La tentación de regresar sobre sus pasos y dejar el triste reencuentro para otro día era demasiado fuerte, pero continuó caminando entre las tumbas solitarias porque nunca encontraría un momento mejor que ese.
Apretó el envoltorio de plástico que contenía el ramillete de rosas rojas que acababa de comprar y tomó un acceso perpendicular que conducía hacia la tumba de sus padres. Llevaban allí enterrados desde hacía más de quince años. Su padre, Christopher Coleman, falleció de un paro cardiaco fulminante y su madre le siguió algunos meses después. El médico de Glynnis, su madre, había asegurado que se estaba muriendo de tristeza, pues prácticamente dejó de comer e incluso de hablar. Se pasaba las horas muertas tumbada en el sofá, con un llanto tan desgarrador que, a veces, Luc cerraba los ojos y todavía podía escucharlo horadándole el alma.
O lo que fuera que ahora tuviera en lugar de alma.
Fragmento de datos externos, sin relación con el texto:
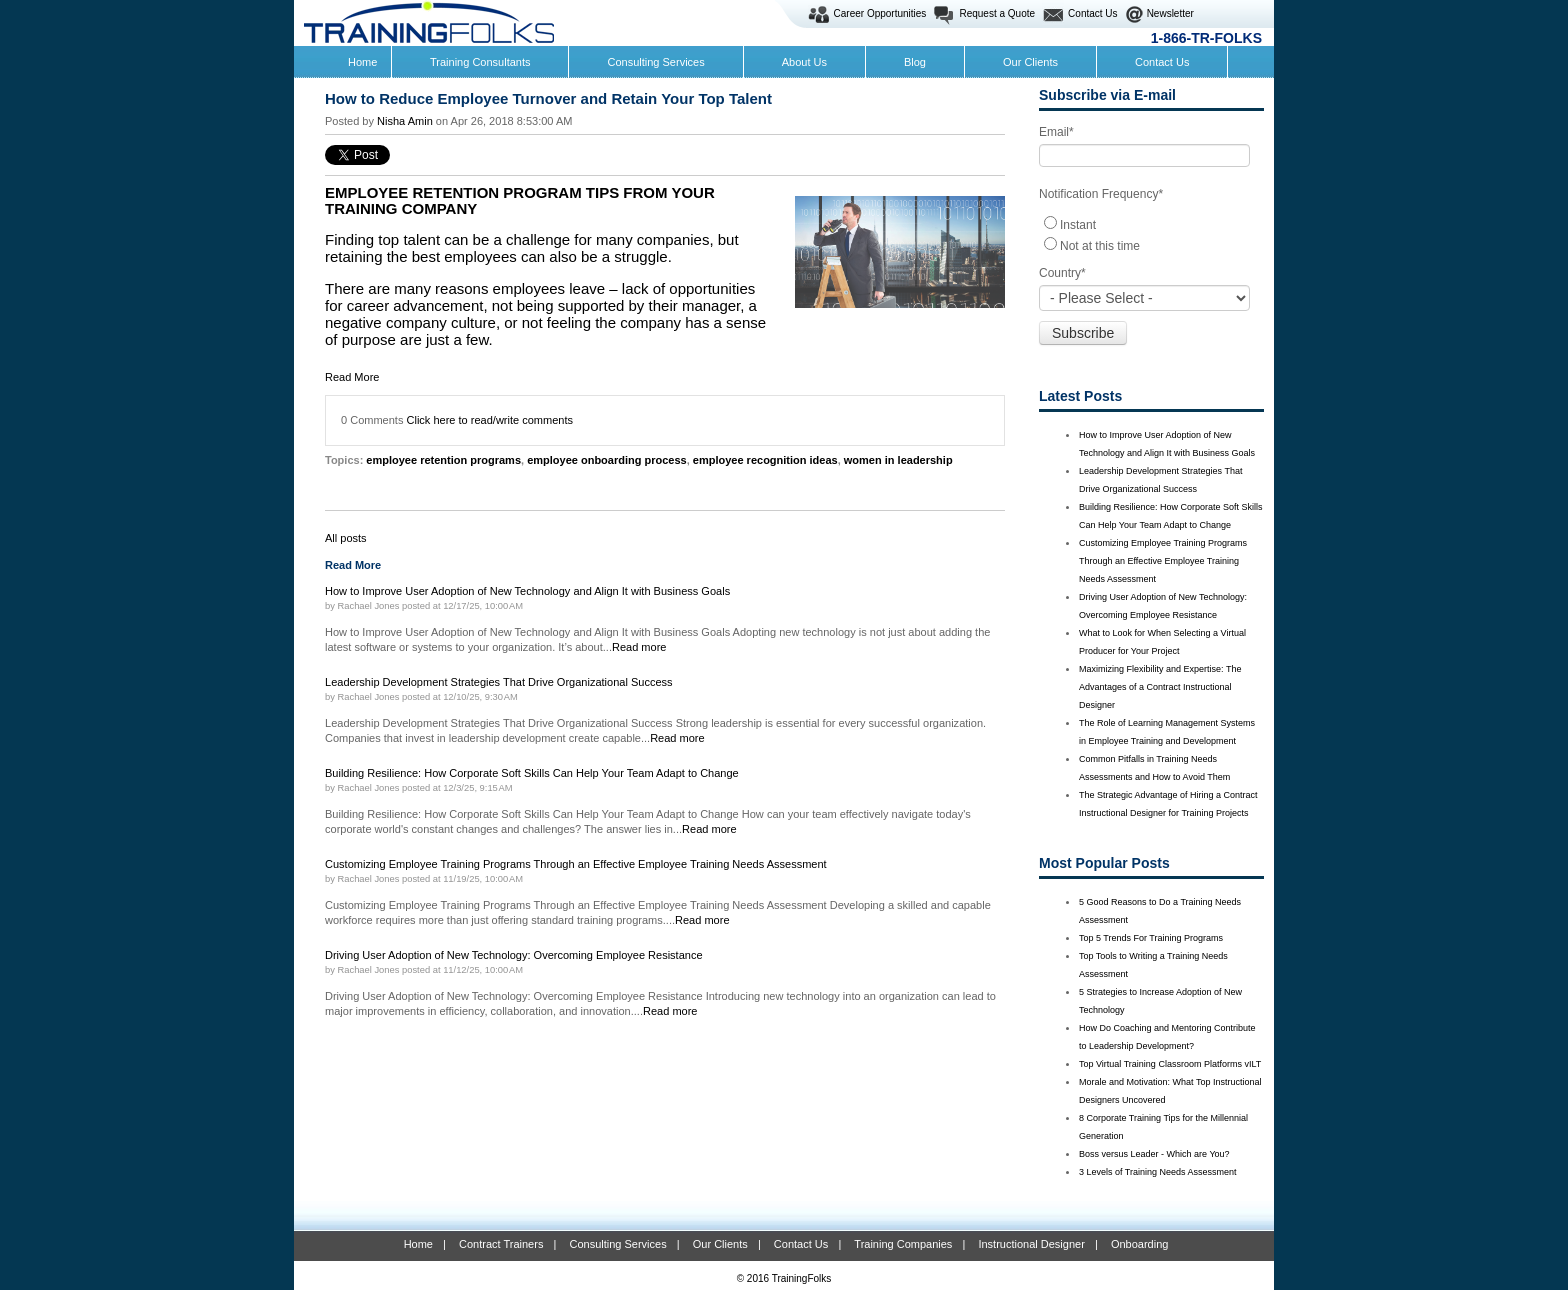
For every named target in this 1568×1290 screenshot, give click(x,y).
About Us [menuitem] (804, 62)
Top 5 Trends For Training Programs (1151, 938)
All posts (346, 538)
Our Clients (720, 1244)
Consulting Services (617, 1244)
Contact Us (1092, 13)
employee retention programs (443, 460)
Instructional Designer (1031, 1244)
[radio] (1151, 223)
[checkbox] (1151, 234)
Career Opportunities (880, 13)
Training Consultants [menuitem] (480, 62)
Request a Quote (997, 13)
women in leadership (898, 460)
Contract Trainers (501, 1244)
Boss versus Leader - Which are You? (1154, 1154)
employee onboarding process (607, 460)
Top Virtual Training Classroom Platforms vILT (1170, 1064)
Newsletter (1170, 13)
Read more (639, 647)
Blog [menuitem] (915, 62)
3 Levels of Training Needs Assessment (1158, 1172)
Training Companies (903, 1244)
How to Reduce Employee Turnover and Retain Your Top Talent (548, 98)
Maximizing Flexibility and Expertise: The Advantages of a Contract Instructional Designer (1160, 687)
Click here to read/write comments (490, 420)
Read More (352, 377)
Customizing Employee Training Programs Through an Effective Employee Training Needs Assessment (1163, 561)
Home (418, 1244)
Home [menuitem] (362, 62)
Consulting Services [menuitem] (655, 62)
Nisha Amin (405, 121)
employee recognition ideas (765, 460)
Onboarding (1140, 1244)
Supuestamente, y aunque Luc no creía que eso fuera posible, como se descartó cualquier tipo de enfermedad física, no le quedó más remedio que aceptar que su madre había muerto de amor. Lo cierto era que jamás conoció a una pareja que se quisiera con tanta devoción como lo hicieron sus padres. Hubo una vez en la que Luc creyó encontrar eso mismo en Meredith, pero la irrupción de una joven de cabello rubio e inmensos ojos de color zafiro se encargó de mostrarle que el amor podía ser todavía más puro e intenso que el que él sintiera por la que fue su prometida. Y también más doloroso.
Tras una década sin saber nada de ella, en la que el duro sistema penal se había encargado de destrozar su capacidad de sentir nada que no fuera odio, pensó que verla de nuevo solo le transmitiría indiferencia. Es más, quería sentir indiferencia. Deseaba ser inmune al sonido de su voz, a su sonrisa de ángel y a la mirada serena de sus ojos azules que, a pesar de los años transcurridos, nunca había llegado a olvidar.
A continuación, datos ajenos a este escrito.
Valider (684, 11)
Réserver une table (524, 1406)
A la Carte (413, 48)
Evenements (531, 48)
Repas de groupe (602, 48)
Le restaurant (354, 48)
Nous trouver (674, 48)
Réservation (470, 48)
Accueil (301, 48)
«Pues te ha salido el tiro por la culata, amigo.»
Llegó a la tumba de sus padres, extrajo un par de rosas del ramillete y las depositó al pie de la lápida. Ahora ya no parecía tan desangelada.
Sus padres se marcharon de manera prematura e injusta, aunque por una parte agradecía que hubiera sido así. De ese modo, se habían evitado tener que pasar por los terribles acontecimientos que destrozaron la vida de sus dos hijos muy pocos años después. Estaba seguro de que no lo habrían soportado.
A lo lejos, un coche fúnebre atravesaba las puertas del cementerio, seguido de un séquito de personas afligidas.
Le ponía enfermo ese lugar, casi tanto o más que la cárcel.
Luc se despidió de Christopher y de Glynnis murmurando un escueto «Os quiero», luego miró a su alrededor para orientarse y prosiguió el trayecto por el camino principal, siguiendo las instrucciones que le había dado el administrativo.
Ella no estaba lejos de allí, a tan solo un minuto andando del matrimonio Coleman, en la cima de uno de los muchos montículos que daban nombre al cementerio y a los pies de un árbol. Desde allí recibía el sol del atardecer. A ella le gustaba tanto el sol que siempre se quejaba de que los inviernos de Baltimore fueran tan lluviosos. Era como si las autoridades responsables hubieran acatado sus deseos colocando su tumba de cara al oeste, desde donde en ese instante la vista del crepúsculo era espectacular.
Luc se colocó frente a la lápida y se agachó. Con lentitud, paseó la mirada por la inscripción tallada en el mármol y sintió un enorme peso en el pecho al toparse con la fecha de su fallecimiento. Era tan joven y estaba tan llena de vida... Los recuerdos le bombardearon el cerebro con fuerza, primero los buenos y luego los otros, los que todavía aparecían en sus sueños para convertirlos en pesadillas.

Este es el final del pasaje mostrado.